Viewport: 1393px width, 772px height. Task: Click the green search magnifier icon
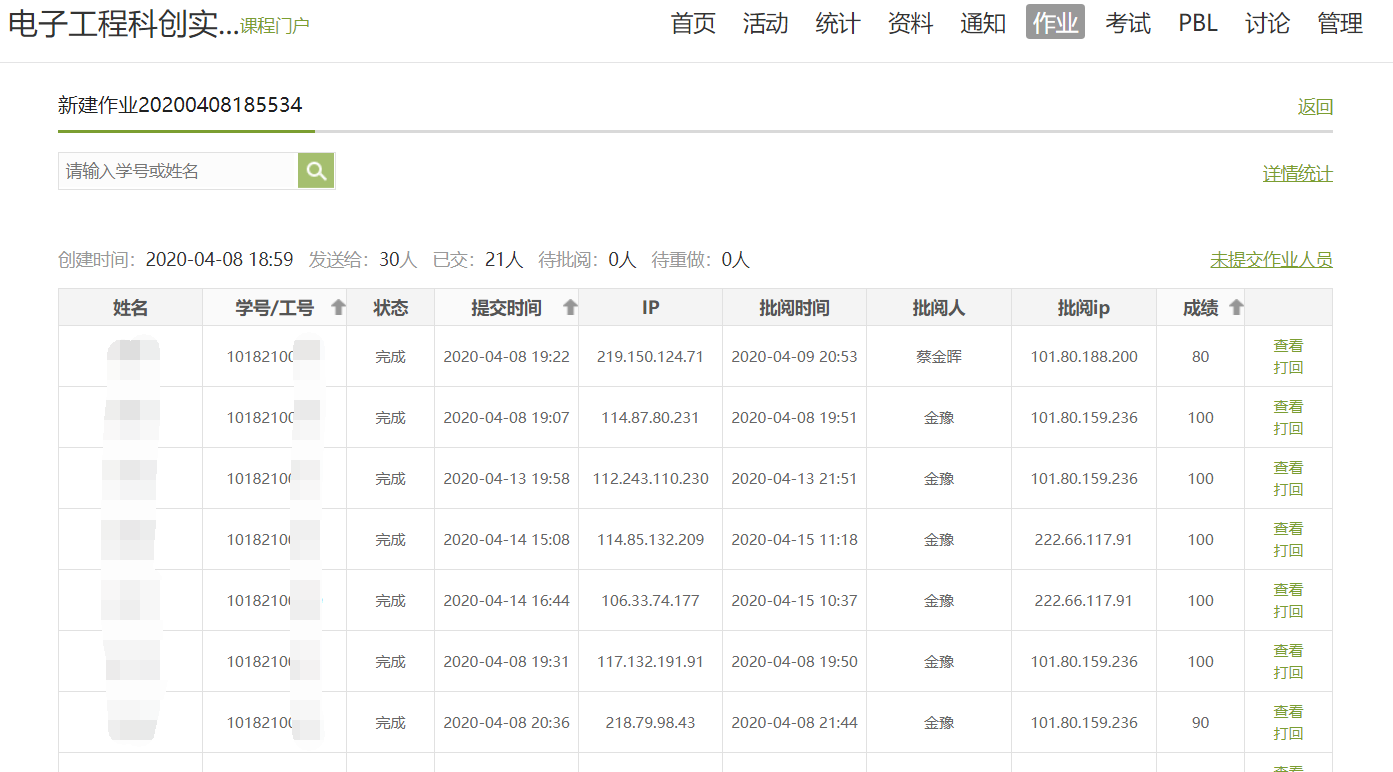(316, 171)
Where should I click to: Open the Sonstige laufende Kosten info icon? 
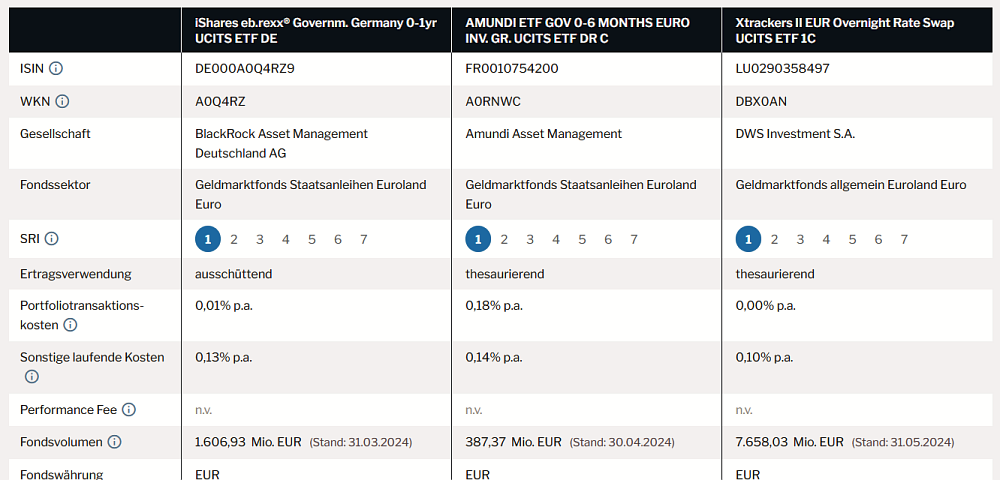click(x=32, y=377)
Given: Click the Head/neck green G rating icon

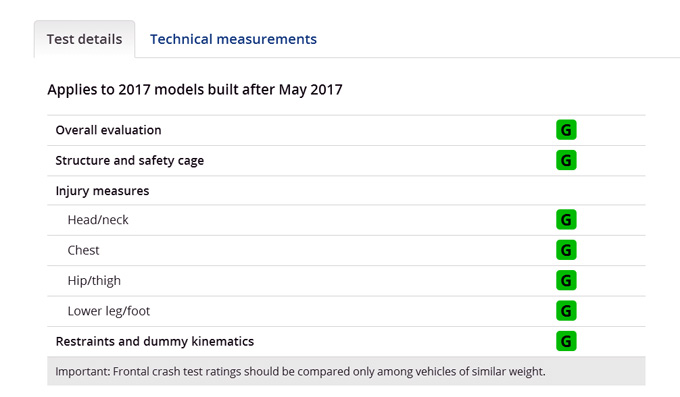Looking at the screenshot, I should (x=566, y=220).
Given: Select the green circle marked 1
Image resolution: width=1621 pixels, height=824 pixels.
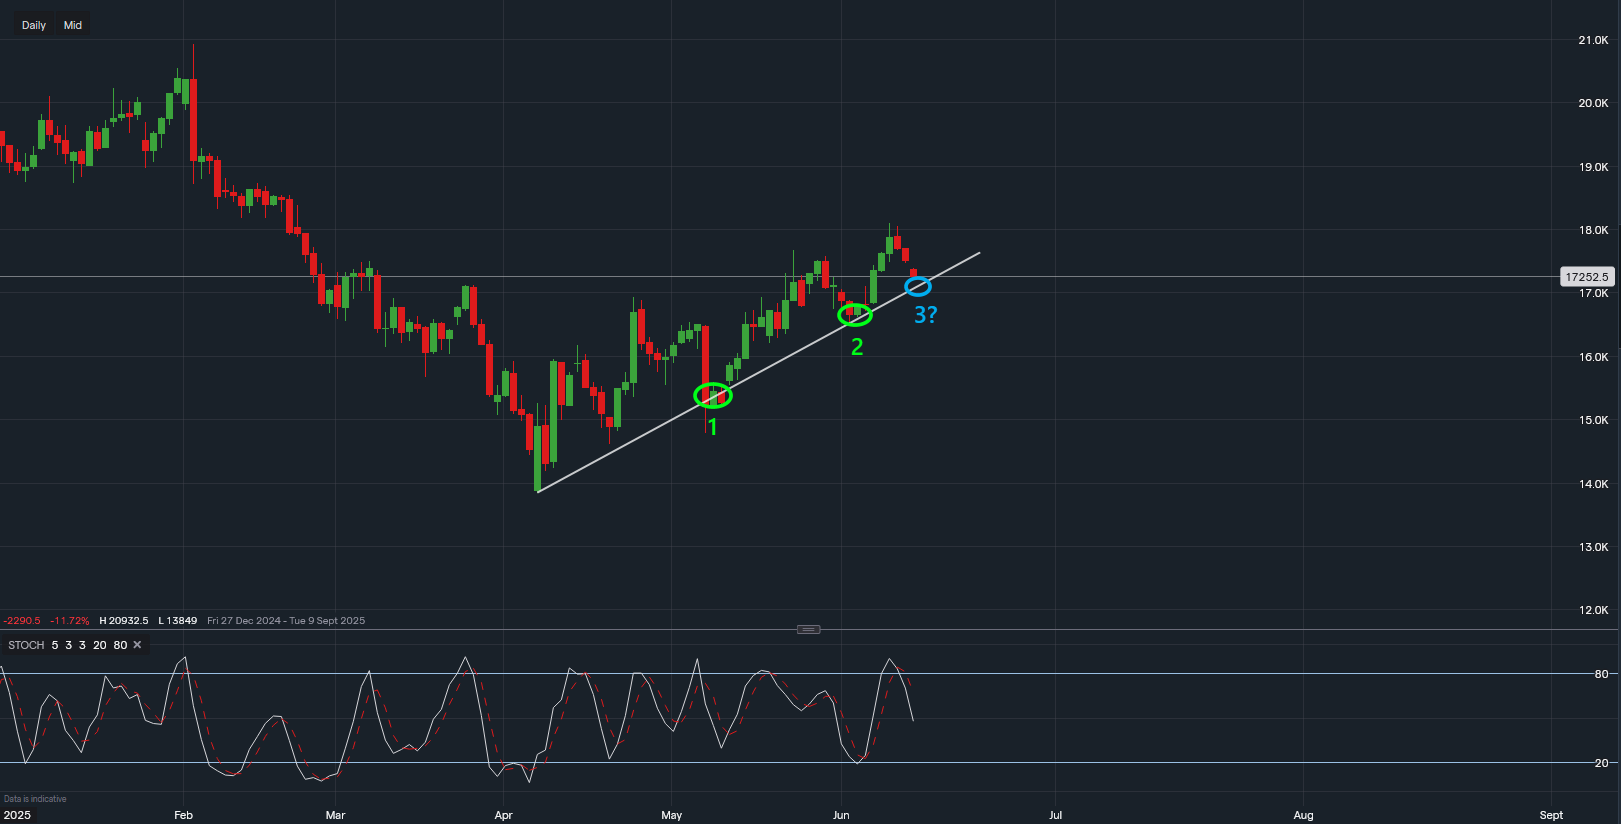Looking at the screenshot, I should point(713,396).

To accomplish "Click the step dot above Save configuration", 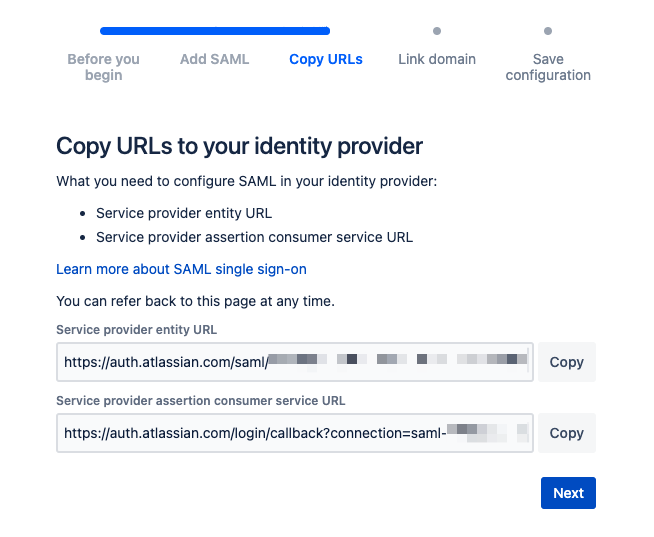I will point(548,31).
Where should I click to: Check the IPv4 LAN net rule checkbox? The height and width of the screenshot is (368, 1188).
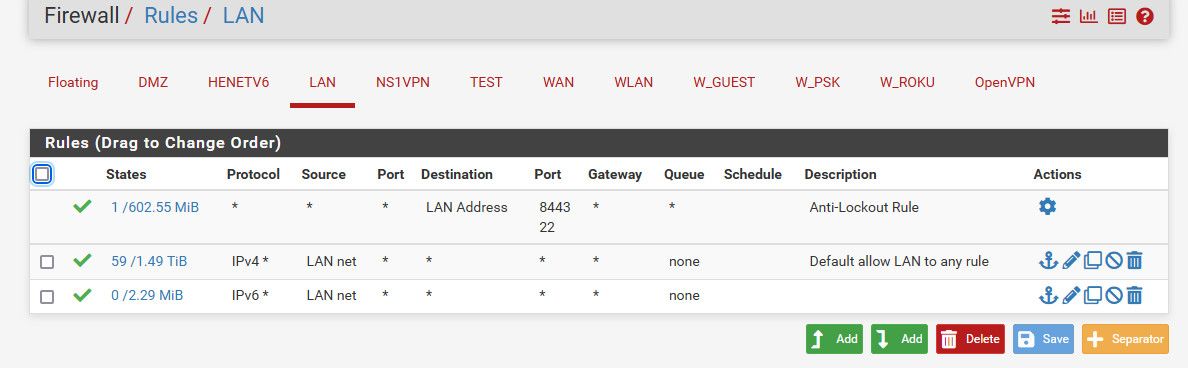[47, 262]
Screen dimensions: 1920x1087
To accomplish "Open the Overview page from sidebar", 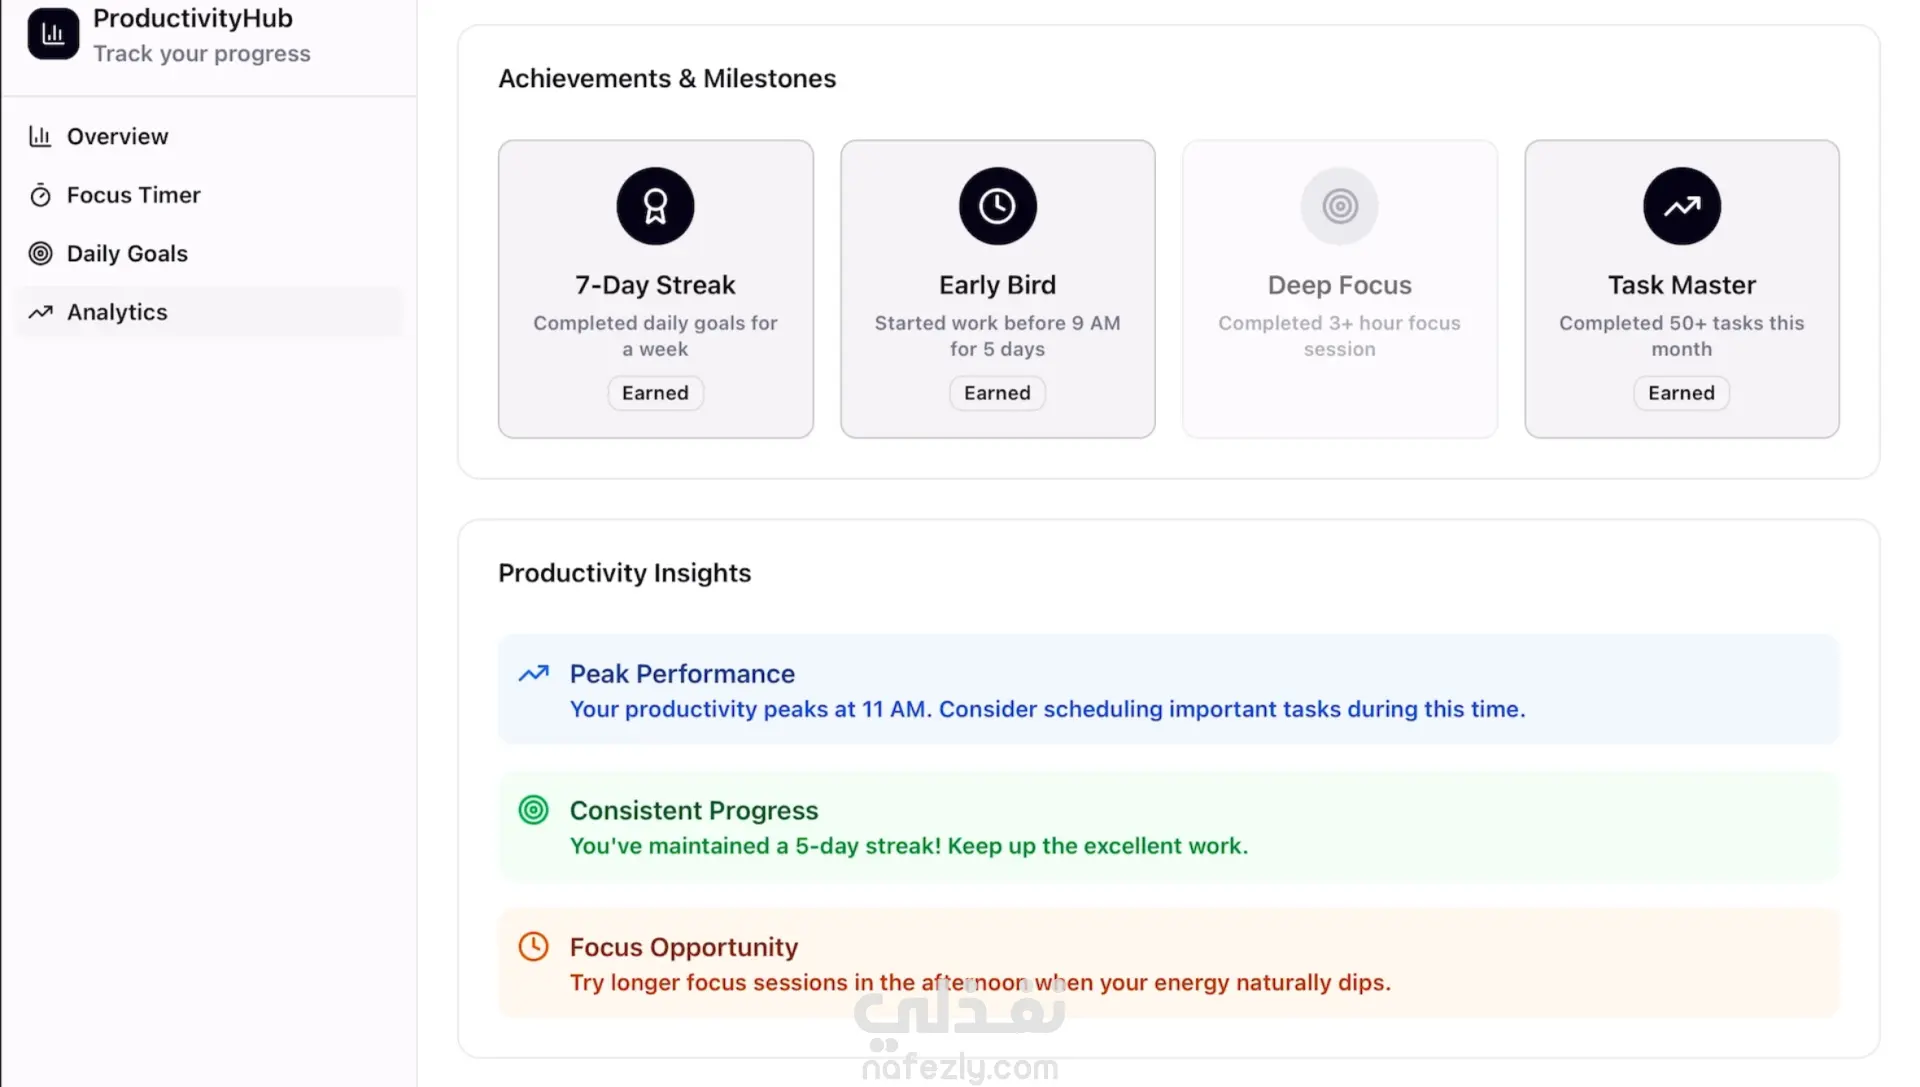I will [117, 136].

__DIRECTIONS__: Please restate the lines above exactly, starting at the first line of the data and stopping at the line containing "Given: Select the green circle marked 1", which is included. Omit pictures.

__WRITTEN ANSWER__:
Viewport: 1393px width, 772px height. Task: Click the green search magnifier icon
(316, 171)
Where should I click to: Open the Sonstige laufende Kosten info icon? 
click(x=32, y=377)
Given: Click the Head/neck green G rating icon

Looking at the screenshot, I should (x=566, y=220).
Given: Select the green circle marked 1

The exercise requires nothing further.